* [Source document]:

════════

Following a posting to Long Beach as Fleet Marine Officer, Battle Force, and postings at Washington and with the Department of the Pacific, Smith was promoted to colonel and posted as director of operations and training for the Corps in March 1937. Smith was named as assistant to the Commandant of the Corps in 1939. He was given command of 1 Marine Brigade in time for FLEX 6, the fleet exercises of January to March 1940, where he impressed William Upshur with his ability to instill his subordinates with a sense of initiative. He oversaw the transformation of 1 Marine Brigade to 1 Marine Division and was promoted to major general in February 1941. Believing that "the special role of the Marine Corps within the military establishment was to provide a small, well-trained amphibious assault force to seize and occupy overseas bases for fleet operations" (Tuohy 2007), he made major contributions to developing amphibious doctrine. The concept of the Marines as specialists in amphibious assault originated with John Lejeune before the U.S. intervention in the First World War, but Smith was one of its most vocal and effective champions.

FLEX 7, the fleet exercises of January-February 1941, showed considerable improvements in Marine doctrine, training, and equipment, particularly in landing craft. However, Atlantic Fleet commander Ernest King insisted on commanding the Marines ashore. This led to a shouting match in which King threatened to relieve Smith and Smith stubbornly stood his ground. Just who commanded what in an amphibious operation would continue to be a point of contention until well into the Pacific War. However, by the end of FLEX 7, the two men were seen walking arm-in-arm on deck, and King became something of a champion of the Marine Corps within the Navy.

════════

* [Information provided]:

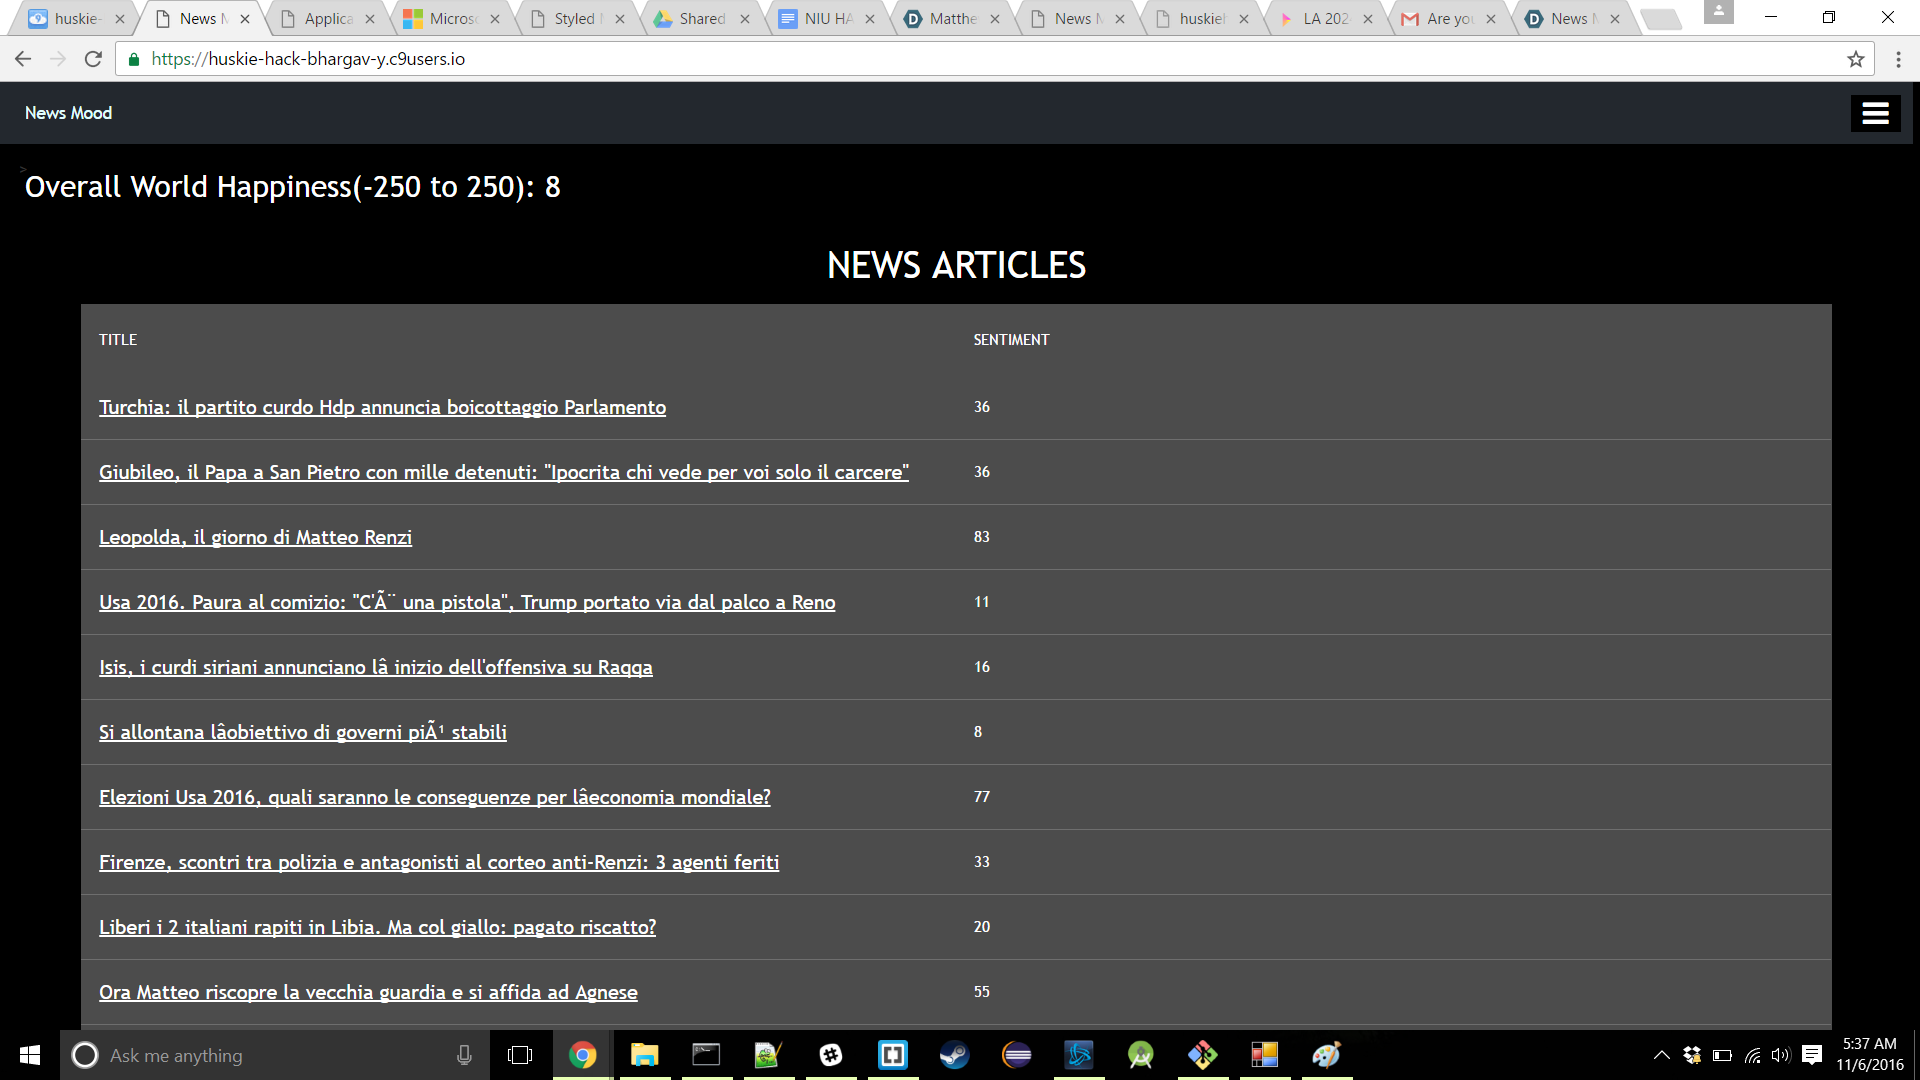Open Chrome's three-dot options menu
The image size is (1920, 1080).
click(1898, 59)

════════

* [What you will do]:
Do these statements agree with the passage about Smith? For each, answer yes or no and quote the words of the passage that decide it.
1. Smith became a major general in February 1941.
2. The idea of the Marines as amphibious assault specialists began with Smith.
3. By the end of FLEX 7, King had relieved Smith.

* [Answer]:
1. Yes: "was promoted to major general in February 1941."
2. No: "The concept of the Marines as specialists in amphibious assault originated with John Lejeune before the U.S. intervention in the First World War"
3. No: "by the end of FLEX 7, the two men were seen walking arm-in-arm on deck"